The U.S. Court of Appeals for the Federal Circuit in an Aug. 8 opinion held that tradeable tax credits fall within the regulatory definition of a "price adjustment," meaning the Commerce Department properly deducted the credits from respondent LDC Argentina's export price. Judges Kimberly Moore, Richard Taranto and Todd Hughes also ruled that Commerce's use of an international market price for soybeans in its constructed value calculation for biodiesel does not count as a double remedy, even though the U.S. imposed countervailing duties on Argentine soybeans.
DOJ asked the Court of International Trade in an Aug. 1 motion on behalf of the Office of the U.S. Trade Representative for permission to correct the administrative record in the Section 301 litigation to include 136 pages of documents not previously submitted in the cases. Virtually all the documents previously were in the public domain, and they include mostly news releases and Federal Register notices announcing USTR actions connected with the imposition of the four rounds of Section 301 tariffs on Chinese imports dating to 2018.
The Court of International Trade in an Aug. 1 order granted a joint motion for stipulated judgment, granting refunds to importer Transpacific Steel for Section 232 steel and aluminum duties paid in error. The importer was originally granted three exclusions with the wrong Harmonized Tariff Schedule subheading listed in them. After having its resubmitted exclusion requests denied, Transpacific took to the trade court to seek the exclusions and refunds for the Section 232 duties paid. It received just that following a settlement with the U.S. (Transpacific Steel v. United States, CIT #21-00362).
Ellwood City Forge Company is attempting to relitigate a case without offering anything new through its bid for reconsideration at the Court of International Trade, defendent-intervenor Metalcam said in a July 29 opposition brief (Ellwood City Forge Company, et al. v. United States, CIT #21-00073).
The U.S. Court of Appeals for the District of Columbia Circuit in a July 29 judgment dismissed ship reseller Crocus Investments's claim against Marine Transport Logistics' high storage fees. The court ruled that the Federal Maritime Commission appropriately changed its interpretation of 46 U.S.C. Section 41102(c), which bars certain ocean transportation industry members for failing to enforce reasonable regulations relating to storing property. The new interpretation says that a party is only liable for violations of this rule occurring on a continued basis and not a one-off mishap (Crocus Investments v. Federal Maritime Commission, D.C. Cir. #21-1199).

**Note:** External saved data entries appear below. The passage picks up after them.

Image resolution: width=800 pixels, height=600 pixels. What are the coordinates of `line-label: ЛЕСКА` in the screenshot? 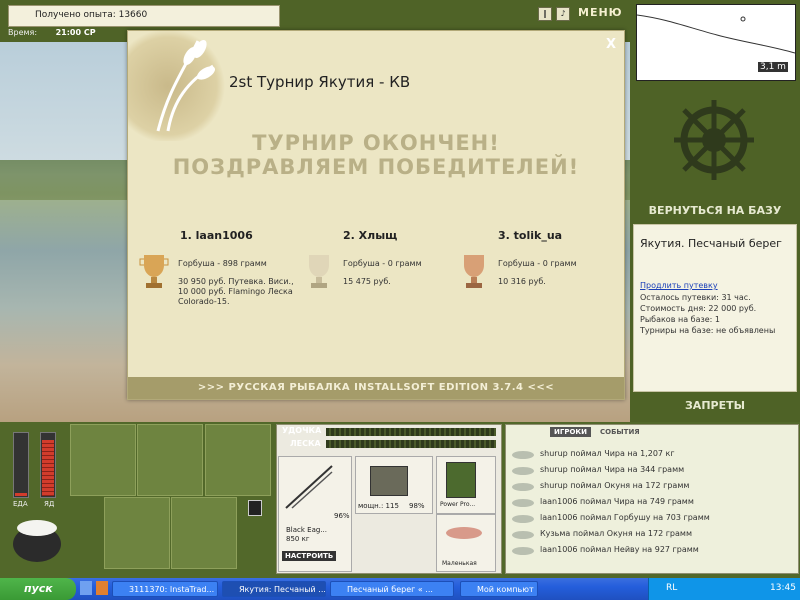 It's located at (306, 444).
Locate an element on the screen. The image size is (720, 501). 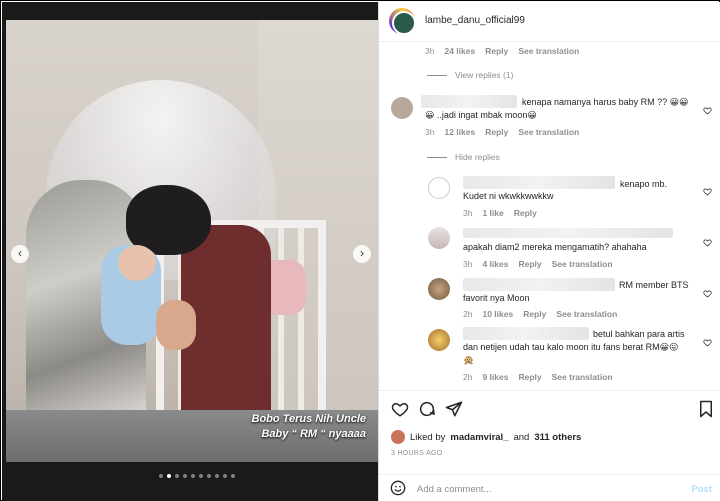
chevron-right-icon: › is located at coordinates (362, 254).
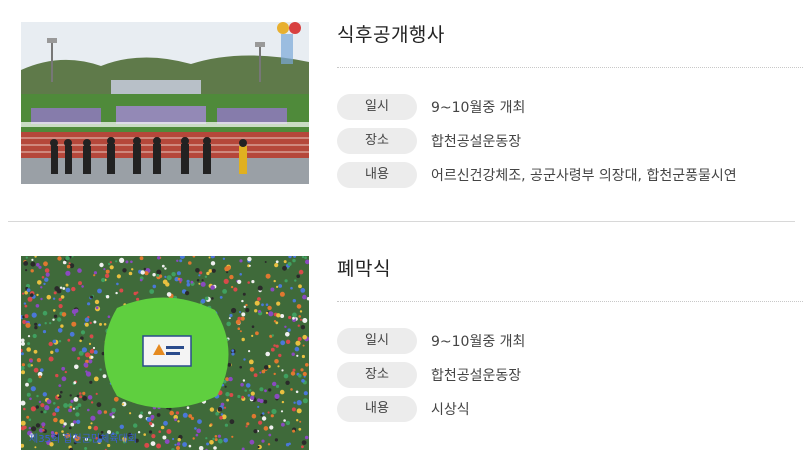 The image size is (803, 460). I want to click on detail-row-content: 내용 시상식, so click(570, 409).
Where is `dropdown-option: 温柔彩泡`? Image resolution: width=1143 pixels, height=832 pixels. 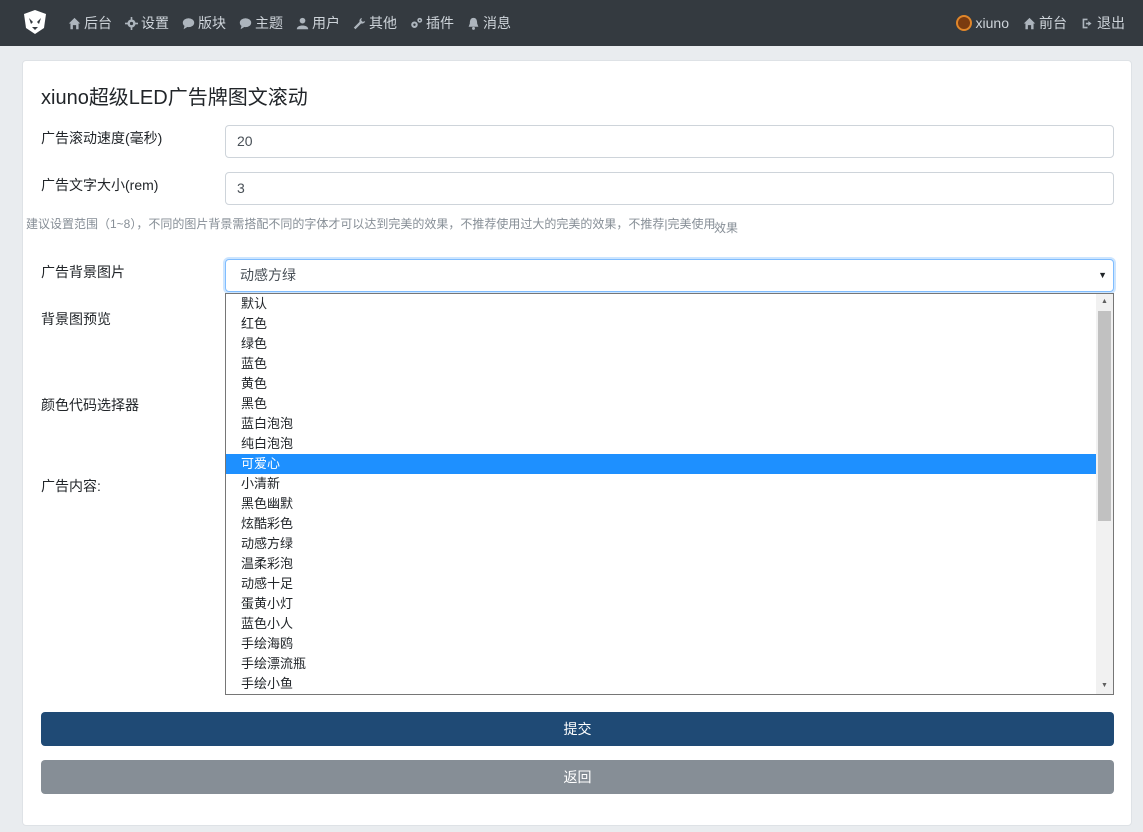
dropdown-option: 温柔彩泡 is located at coordinates (661, 564).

Angela Ellard, a deputy director-general of the World Trade Organization, called on WTO member governments to deposit instruments of acceptance with the multilateral trade organization to help the recently negotiated fishery subsidies agreement enter into force. Speaking at a virtual Washington International Trade Association event July 28, Ellard laid out the path ahead for the full adoption of the fisheries agreement while reflecting on steps the WTO looks to take on helping countries fully implement the obligations tied into the agreement. The DDG also spoke of a fund provided for in the agreement which will help less developed countries with the notification and transparency elements of the deal.
The U.S. Court of Appeals for the Federal Circuit in a July 28 opinion held that CBP timely liquidated or reliquidated 10 entries of wooden bedroom furniture. The court ruled that the first unambiguous indication that an injunction against liquidation had ended came from liquidation instructions from the Commerce Department that were sent within the six months prior to liquidation, making the liquidation of the entries timely.